Stored items:
*-*-*
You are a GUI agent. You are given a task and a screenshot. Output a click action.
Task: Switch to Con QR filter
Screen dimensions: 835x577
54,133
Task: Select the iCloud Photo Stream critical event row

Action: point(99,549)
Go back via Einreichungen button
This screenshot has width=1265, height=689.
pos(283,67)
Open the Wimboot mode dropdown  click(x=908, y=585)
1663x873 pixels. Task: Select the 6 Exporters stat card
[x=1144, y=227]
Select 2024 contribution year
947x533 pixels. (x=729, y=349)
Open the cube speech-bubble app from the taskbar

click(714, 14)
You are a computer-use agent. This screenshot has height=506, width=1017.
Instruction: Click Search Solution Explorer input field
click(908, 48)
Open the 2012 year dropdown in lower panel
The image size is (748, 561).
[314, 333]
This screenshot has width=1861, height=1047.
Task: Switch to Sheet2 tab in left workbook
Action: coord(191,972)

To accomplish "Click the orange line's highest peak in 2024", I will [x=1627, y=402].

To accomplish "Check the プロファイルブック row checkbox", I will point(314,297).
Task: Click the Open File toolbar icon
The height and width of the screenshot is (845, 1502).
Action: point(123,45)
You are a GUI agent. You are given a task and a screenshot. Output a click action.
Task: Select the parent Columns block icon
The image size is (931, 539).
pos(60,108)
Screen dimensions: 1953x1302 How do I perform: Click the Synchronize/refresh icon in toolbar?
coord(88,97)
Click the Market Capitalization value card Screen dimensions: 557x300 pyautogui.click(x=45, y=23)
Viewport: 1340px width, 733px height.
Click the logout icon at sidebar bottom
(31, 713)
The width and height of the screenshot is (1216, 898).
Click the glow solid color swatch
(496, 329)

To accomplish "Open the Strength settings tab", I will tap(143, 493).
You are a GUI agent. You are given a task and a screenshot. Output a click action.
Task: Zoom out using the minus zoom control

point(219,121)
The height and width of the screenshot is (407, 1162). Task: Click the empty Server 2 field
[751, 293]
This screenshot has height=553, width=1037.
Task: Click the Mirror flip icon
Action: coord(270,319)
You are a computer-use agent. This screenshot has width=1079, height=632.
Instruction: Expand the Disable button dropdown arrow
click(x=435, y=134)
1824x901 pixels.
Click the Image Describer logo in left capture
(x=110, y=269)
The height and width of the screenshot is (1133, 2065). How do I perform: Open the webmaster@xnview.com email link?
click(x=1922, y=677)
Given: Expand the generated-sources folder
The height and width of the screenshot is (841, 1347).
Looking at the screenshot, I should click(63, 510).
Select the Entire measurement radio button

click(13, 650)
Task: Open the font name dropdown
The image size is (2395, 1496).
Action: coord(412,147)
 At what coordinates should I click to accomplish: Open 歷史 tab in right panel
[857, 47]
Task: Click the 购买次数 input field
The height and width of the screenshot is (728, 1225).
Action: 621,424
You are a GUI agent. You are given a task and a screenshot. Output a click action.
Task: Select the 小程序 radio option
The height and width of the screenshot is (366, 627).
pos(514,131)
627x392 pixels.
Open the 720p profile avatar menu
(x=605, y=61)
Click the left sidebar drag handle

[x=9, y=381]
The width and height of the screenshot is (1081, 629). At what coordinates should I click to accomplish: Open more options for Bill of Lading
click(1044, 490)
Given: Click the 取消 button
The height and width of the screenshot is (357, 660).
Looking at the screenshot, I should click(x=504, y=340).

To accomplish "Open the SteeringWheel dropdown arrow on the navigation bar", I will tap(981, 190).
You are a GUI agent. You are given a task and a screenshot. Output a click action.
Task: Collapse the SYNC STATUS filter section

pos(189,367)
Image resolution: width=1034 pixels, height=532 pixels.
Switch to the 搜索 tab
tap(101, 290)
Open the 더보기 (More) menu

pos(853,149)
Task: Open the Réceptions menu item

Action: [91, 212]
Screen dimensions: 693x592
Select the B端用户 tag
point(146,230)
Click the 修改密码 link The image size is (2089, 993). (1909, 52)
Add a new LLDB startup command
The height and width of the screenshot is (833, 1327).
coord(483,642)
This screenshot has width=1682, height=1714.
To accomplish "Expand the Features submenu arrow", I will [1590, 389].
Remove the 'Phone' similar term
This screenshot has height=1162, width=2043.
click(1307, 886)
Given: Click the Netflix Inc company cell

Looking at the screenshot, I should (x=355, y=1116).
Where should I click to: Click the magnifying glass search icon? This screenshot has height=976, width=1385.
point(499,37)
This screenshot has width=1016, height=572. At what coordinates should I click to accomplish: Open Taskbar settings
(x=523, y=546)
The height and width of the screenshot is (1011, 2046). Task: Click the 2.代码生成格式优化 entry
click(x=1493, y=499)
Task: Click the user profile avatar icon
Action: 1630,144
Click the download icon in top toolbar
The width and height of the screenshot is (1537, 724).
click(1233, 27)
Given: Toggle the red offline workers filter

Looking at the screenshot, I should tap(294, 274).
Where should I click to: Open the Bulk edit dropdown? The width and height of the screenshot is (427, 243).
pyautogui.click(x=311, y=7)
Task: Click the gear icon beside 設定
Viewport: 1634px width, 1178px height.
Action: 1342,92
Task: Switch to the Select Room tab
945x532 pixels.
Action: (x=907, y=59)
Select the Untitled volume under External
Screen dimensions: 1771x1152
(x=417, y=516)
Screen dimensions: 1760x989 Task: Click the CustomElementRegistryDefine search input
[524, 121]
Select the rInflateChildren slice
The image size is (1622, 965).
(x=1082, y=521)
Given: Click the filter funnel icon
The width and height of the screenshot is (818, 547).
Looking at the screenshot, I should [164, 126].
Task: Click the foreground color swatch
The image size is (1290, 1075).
*-*-*
**Activity**
Reproduce the entries above in full and exactly.

**Solved exercise**
You are a GUI agent. You are given a task and a screenshot. Output a click action.
Task: Switch to Con QR filter
Screen dimensions: 835x577
54,133
Task: Select the iCloud Photo Stream critical event row

Action: point(99,549)
Go back via Einreichungen button
This screenshot has width=1265, height=689.
pos(283,67)
Open the Wimboot mode dropdown  click(x=908, y=585)
1663x873 pixels. Task: Select the 6 Exporters stat card
[x=1144, y=227]
Select 2024 contribution year
947x533 pixels. (x=729, y=349)
Open the cube speech-bubble app from the taskbar

click(714, 14)
You are a computer-use agent. This screenshot has height=506, width=1017.
Instruction: Click Search Solution Explorer input field
click(908, 48)
Open the 2012 year dropdown in lower panel
The image size is (748, 561).
[314, 333]
This screenshot has width=1861, height=1047.
Task: Switch to Sheet2 tab in left workbook
Action: coord(191,972)

To accomplish "Click the orange line's highest peak in 2024", I will [x=1627, y=402].

To accomplish "Check the プロファイルブック row checkbox", I will point(314,297).
Task: Click the Open File toolbar icon
The height and width of the screenshot is (845, 1502).
Action: point(123,45)
You are a GUI agent. You are given a task and a screenshot. Output a click action.
Task: Select the parent Columns block icon
The image size is (931, 539).
pos(60,108)
Screen dimensions: 1953x1302 How do I perform: Click the Synchronize/refresh icon in toolbar?
coord(88,97)
Click the Market Capitalization value card Screen dimensions: 557x300 pyautogui.click(x=45, y=23)
Viewport: 1340px width, 733px height.
Click the logout icon at sidebar bottom
(31, 713)
The width and height of the screenshot is (1216, 898).
Click the glow solid color swatch
(496, 329)

To accomplish "Open the Strength settings tab", I will tap(143, 493).
You are a GUI agent. You are given a task and a screenshot. Output a click action.
Task: Zoom out using the minus zoom control

point(219,121)
The height and width of the screenshot is (407, 1162). Task: Click the empty Server 2 field
[751, 293]
This screenshot has height=553, width=1037.
Task: Click the Mirror flip icon
Action: coord(270,319)
You are a computer-use agent. This screenshot has width=1079, height=632.
Instruction: Expand the Disable button dropdown arrow
click(x=435, y=134)
1824x901 pixels.
Click the Image Describer logo in left capture
(x=110, y=269)
The height and width of the screenshot is (1133, 2065). How do I perform: Open the webmaster@xnview.com email link?
click(x=1922, y=677)
Given: Expand the generated-sources folder
The height and width of the screenshot is (841, 1347).
Looking at the screenshot, I should click(63, 510).
Select the Entire measurement radio button

click(13, 650)
Task: Open the font name dropdown
The image size is (2395, 1496).
Action: coord(412,147)
 At what coordinates should I click to accomplish: Open 歷史 tab in right panel
[857, 47]
Task: Click the 购买次数 input field
The height and width of the screenshot is (728, 1225).
Action: 621,424
You are a GUI agent. You are given a task and a screenshot. Output a click action.
Task: Select the 小程序 radio option
The height and width of the screenshot is (366, 627).
pos(514,131)
627x392 pixels.
Open the 720p profile avatar menu
(x=605, y=61)
Click the left sidebar drag handle

[x=9, y=381]
The width and height of the screenshot is (1081, 629). At what coordinates should I click to accomplish: Open more options for Bill of Lading
click(1044, 490)
Given: Click the 取消 button
The height and width of the screenshot is (357, 660).
Looking at the screenshot, I should click(x=504, y=340).

To accomplish "Open the SteeringWheel dropdown arrow on the navigation bar", I will tap(981, 190).
You are a GUI agent. You are given a task and a screenshot. Output a click action.
Task: Collapse the SYNC STATUS filter section

pos(189,367)
Image resolution: width=1034 pixels, height=532 pixels.
Switch to the 搜索 tab
tap(101, 290)
Open the 더보기 (More) menu

pos(853,149)
Task: Open the Réceptions menu item

Action: [91, 212]
Screen dimensions: 693x592
Select the B端用户 tag
point(146,230)
Click the 修改密码 link The image size is (2089, 993). (1909, 52)
Add a new LLDB startup command
The height and width of the screenshot is (833, 1327).
coord(483,642)
This screenshot has width=1682, height=1714.
To accomplish "Expand the Features submenu arrow", I will [1590, 389].
Remove the 'Phone' similar term
This screenshot has height=1162, width=2043.
click(1307, 886)
Given: Click the Netflix Inc company cell

Looking at the screenshot, I should (x=355, y=1116).
Where should I click to: Click the magnifying glass search icon? This screenshot has height=976, width=1385.
point(499,37)
This screenshot has width=1016, height=572. At what coordinates should I click to accomplish: Open Taskbar settings
(x=523, y=546)
The height and width of the screenshot is (1011, 2046). Task: Click the 2.代码生成格式优化 entry
click(x=1493, y=499)
Task: Click the user profile avatar icon
Action: 1630,144
Click the download icon in top toolbar
The width and height of the screenshot is (1537, 724).
click(1233, 27)
Given: Toggle the red offline workers filter

Looking at the screenshot, I should tap(294, 274).
Where should I click to: Open the Bulk edit dropdown? The width and height of the screenshot is (427, 243).
pyautogui.click(x=311, y=7)
Task: Click the gear icon beside 設定
Viewport: 1634px width, 1178px height.
Action: 1342,92
Task: Switch to the Select Room tab
945x532 pixels.
Action: (x=907, y=59)
Select the Untitled volume under External
Screen dimensions: 1771x1152
(x=417, y=516)
Screen dimensions: 1760x989 Task: Click the CustomElementRegistryDefine search input
[524, 121]
Select the rInflateChildren slice
The image size is (1622, 965).
(x=1082, y=521)
Given: Click the filter funnel icon
The width and height of the screenshot is (818, 547).
Looking at the screenshot, I should [164, 126].
Task: Click the foreground color swatch
The image size is (1290, 1075).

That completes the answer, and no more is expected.